READING TEXT —
------
On a problem arising from OLS based on the Gauss–Markov theorem, Greene (2012, p. 129) writes:
…the Gauss–Markov theorem states that among all linear unbiased estimators, the least squares estimator has the smallest variance. Although this result is useful, it does not assure us that the least squares estimator has a small variance in any absolute sense. Consider, for example, a model that contains two explanatory variables and a constant. … If the two variables are perfectly correlated, then the variance is infinite.
The problem is that variance being infinite means that standard OLS packages will not run.
Looking to solutions for this problem, Hastie et al. (2009, p. 51) write:
The Gauss-Markov theorem implies that the least squares estimator has the smallest mean squared error of all linear estimators with no bias. However, there may well exist a biased estimator with smaller mean squared error. Such an estimator would trade a little bias for a larger reduction in variance.
…most models are distortions of the truth, and hence are biased; picking the right model amounts to creating the right balance between bias and variance.
Biased estimates are commonly used. Any method that shrinks or sets to zero some of the least squares coefficients may result in a biased estimate. (These include) variable subset selection and ridge regression…
On variable subset selection, Greene (2012, p. 131) writes: ‘The obvious practical remedy (and surely the most frequently used) is to drop variables suspected of causing the problem from the regression…’ This is one method that is used in what follows.
Ridge regression takes another approach to reducing a variance that would otherwise be infinite, by introducing bias in a controlled way into the regression. This enables the variables in question to stop displaying infinite variance, and so the assessment of the performance of a model including the full set of independent variables is possible.
------
DATASET EXTRACT —
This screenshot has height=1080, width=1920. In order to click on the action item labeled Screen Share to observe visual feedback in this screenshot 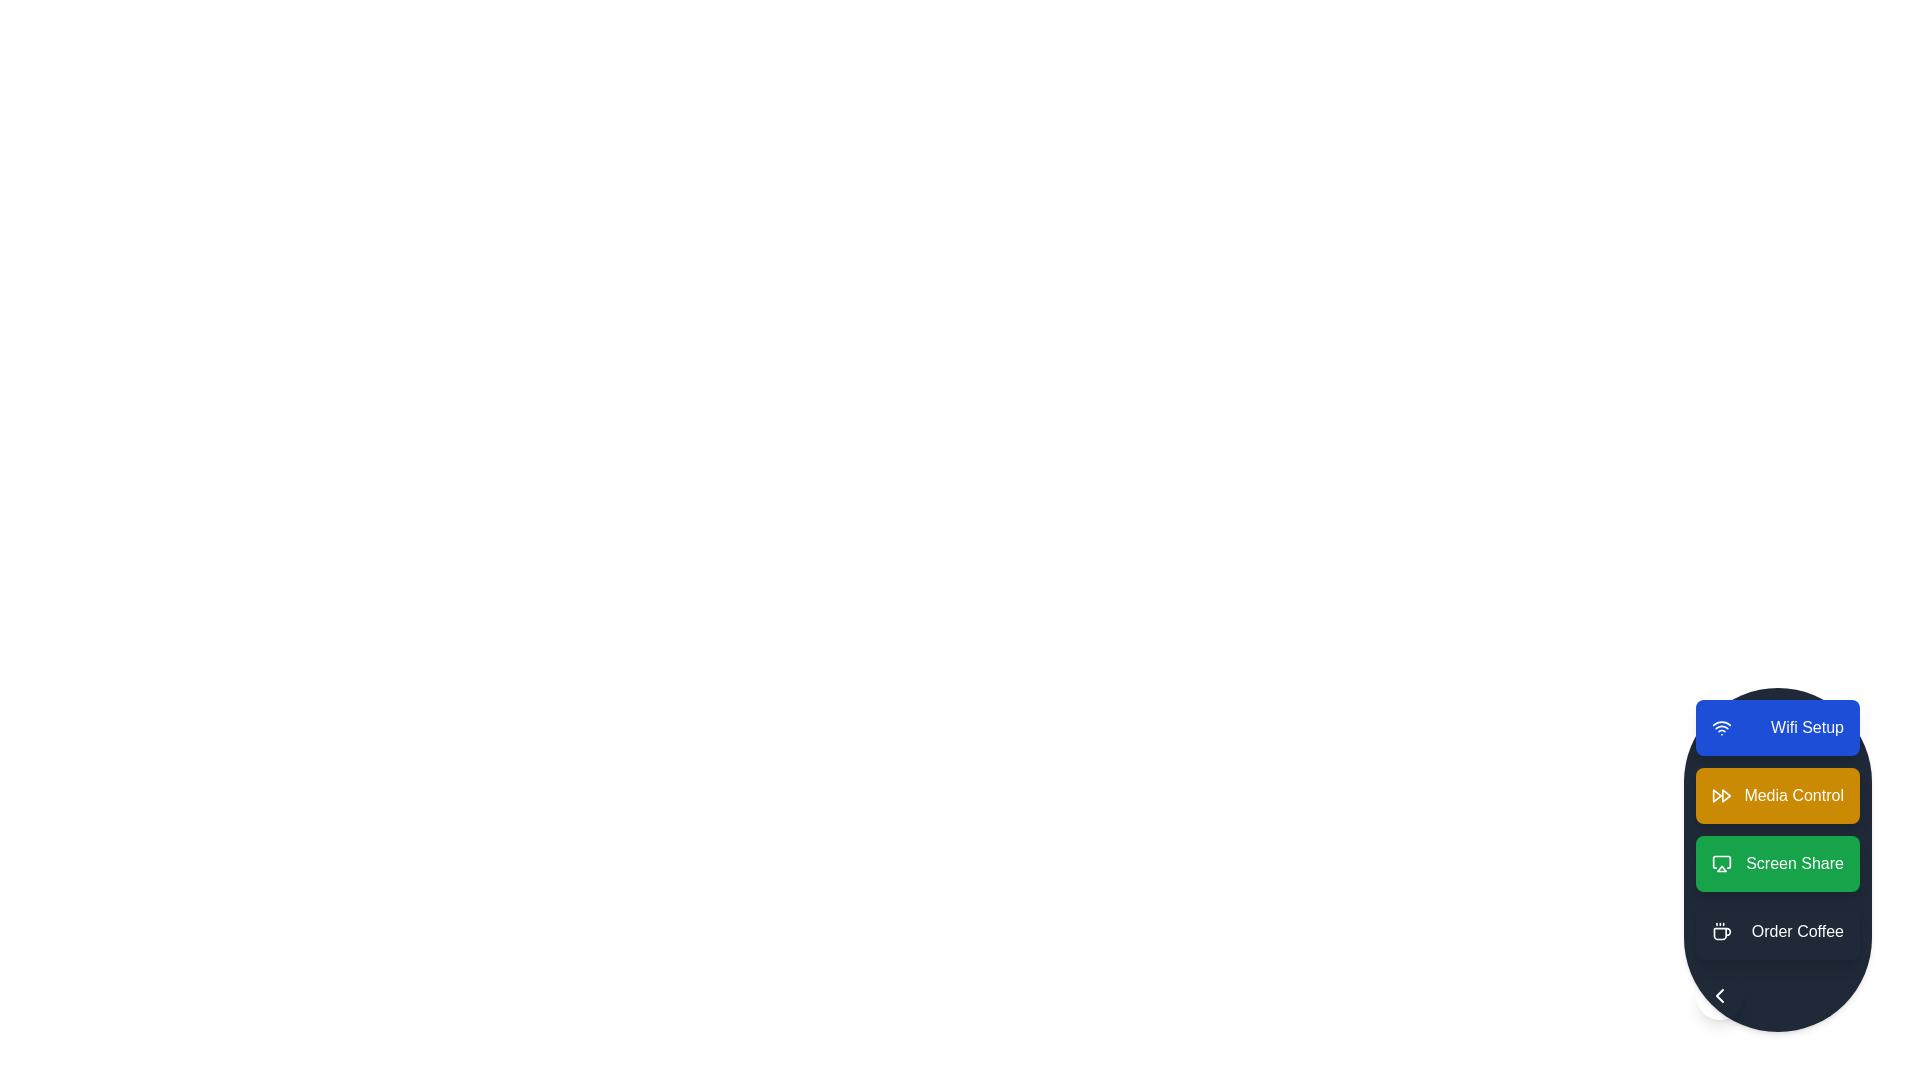, I will do `click(1777, 863)`.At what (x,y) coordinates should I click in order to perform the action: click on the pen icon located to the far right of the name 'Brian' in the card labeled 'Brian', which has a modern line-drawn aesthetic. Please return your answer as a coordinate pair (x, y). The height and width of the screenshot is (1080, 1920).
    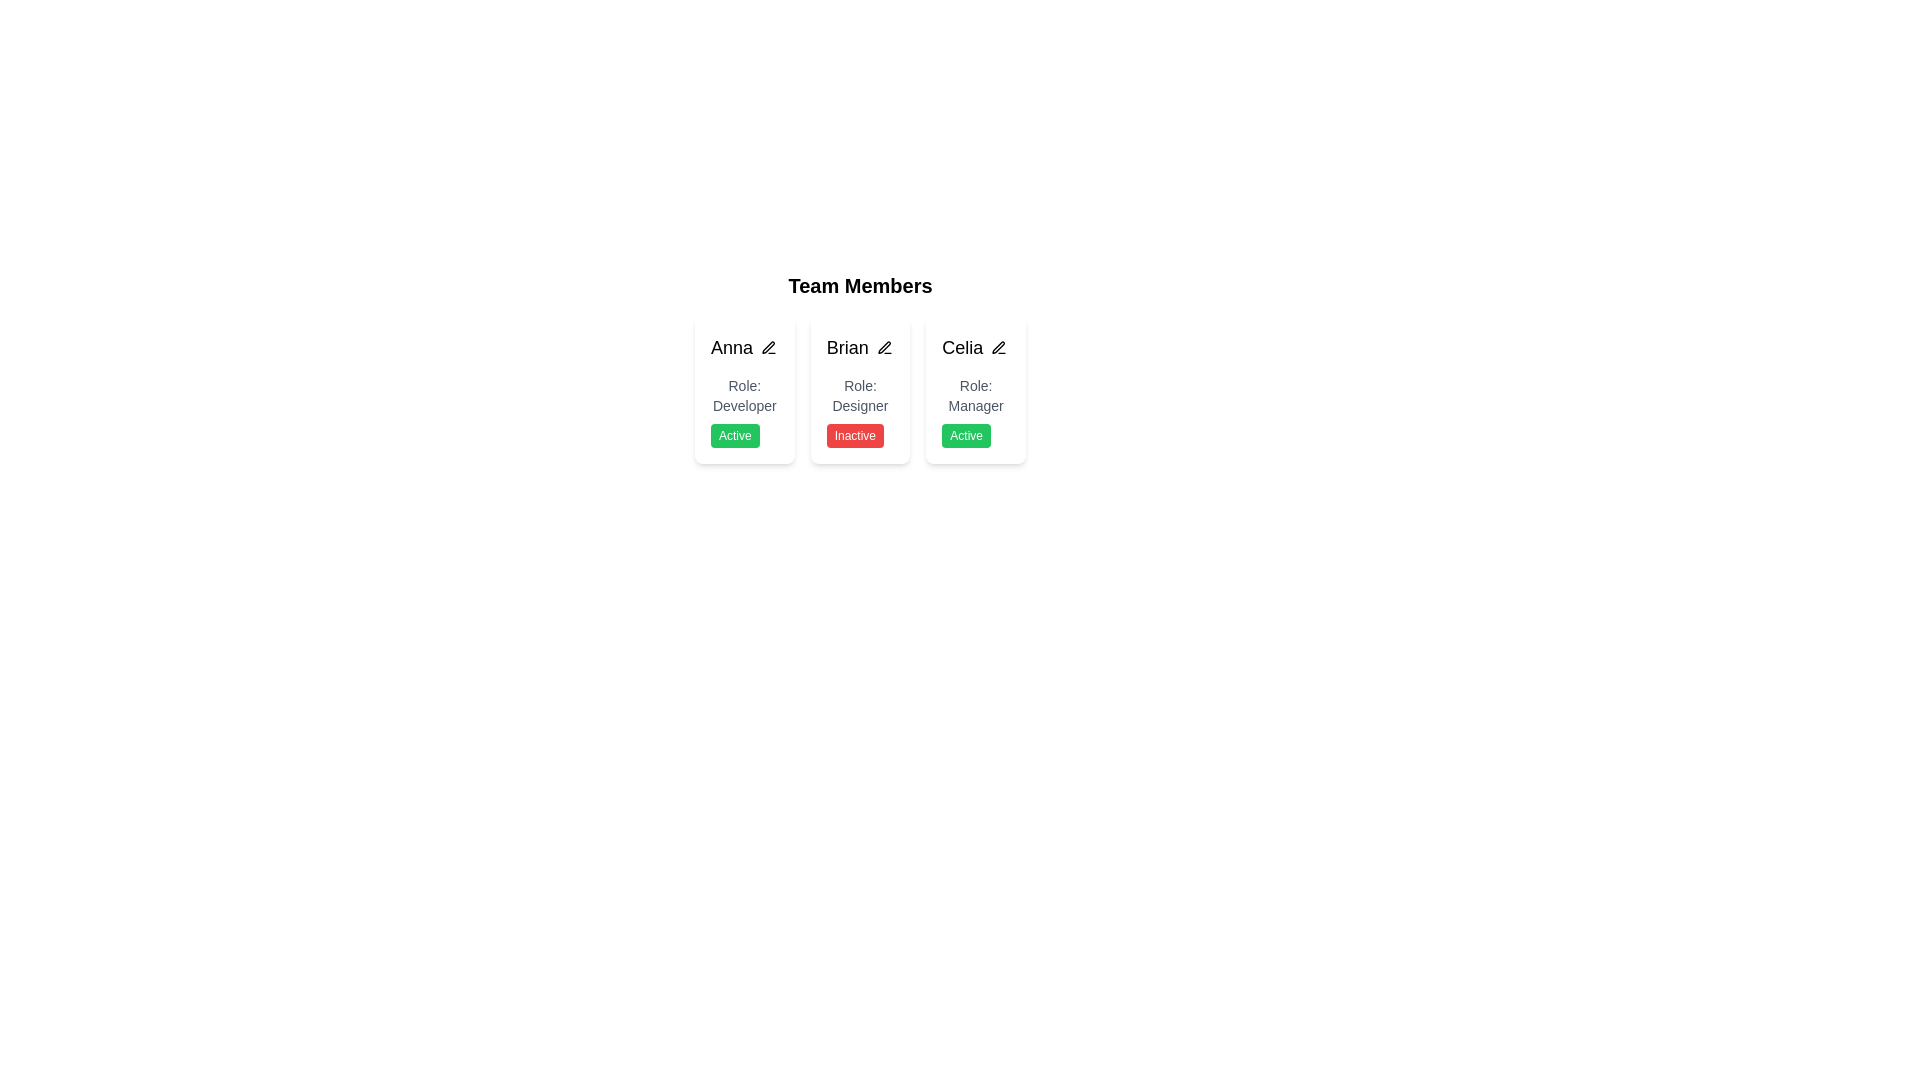
    Looking at the image, I should click on (883, 346).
------
WHAT YOU NEED TO DO —
1. In the text on least squares estimation, what does Greene describe as the obvious practical remedy?
2. Write the next part of the text on least squares estimation, picking up after its final sentence.
The material has nothing to do with the text on least squares estimation.

TASK-BY-TASK RESULTS —
1. Dropping the variables suspected of causing the problem from the regression.

2.
Ridge regression (Hoerl, 1962; Birkes and Dodge, 1993) is one member of a family of methods that achieve this by imposing a penalty on (‘shrinking’) the size of relevant least squares coefficients. In this study, the GRETL ridge regression function is used (Schreiber, 2017). This method requires an optimal shrinkage parameter (ridge constant or lambda) to be determined. This is done by use of a ridge trace process (Hoerl and Kennard, 1970) in which estimated coefficients are compared against a range of shrinkage parameters in order to seek the most favourable trade-off of bias against precision of the estimates (inverse variance).
For global surface temperature, we used the Hadley Centre–Climate Research Unit combined Landsat and SST surface temperature series (HadCRUT) version 18.104.22.168 (Morice et al., 2012). In the tables, figures and text in the paper, this series is termed ‘global surface temperature’. For atmospheric CO2 data from 1958 to the present, the US Department of Commerce National Oceanic and Atmospheric Administration Earth System Research Laboratory Global Monitoring Division Mauna Loa, Hawaii, annual CO2 series is used (Keeling et al., 2009). In the paper, this series is termed ‘atmospheric CO2’.
In the analyses, monthly data is used. The period covered in the figures is sometimes shorter than that used in the data preparation because of the loss of some data points due to calculations of differences and of moving averages.
We note that to assist readability in text involving repeated references, atmospheric CO2 is sometimes referred to simply as ‘CO2‘ and global surface temperature as ‘temperature’. The period covered by the time series used in each table or figure is given in the title of the table or figure.
In the tables of results, statistical significance at the 10%, 5% and 1% levels is indicated by the symbols *, ** and ***, respectively.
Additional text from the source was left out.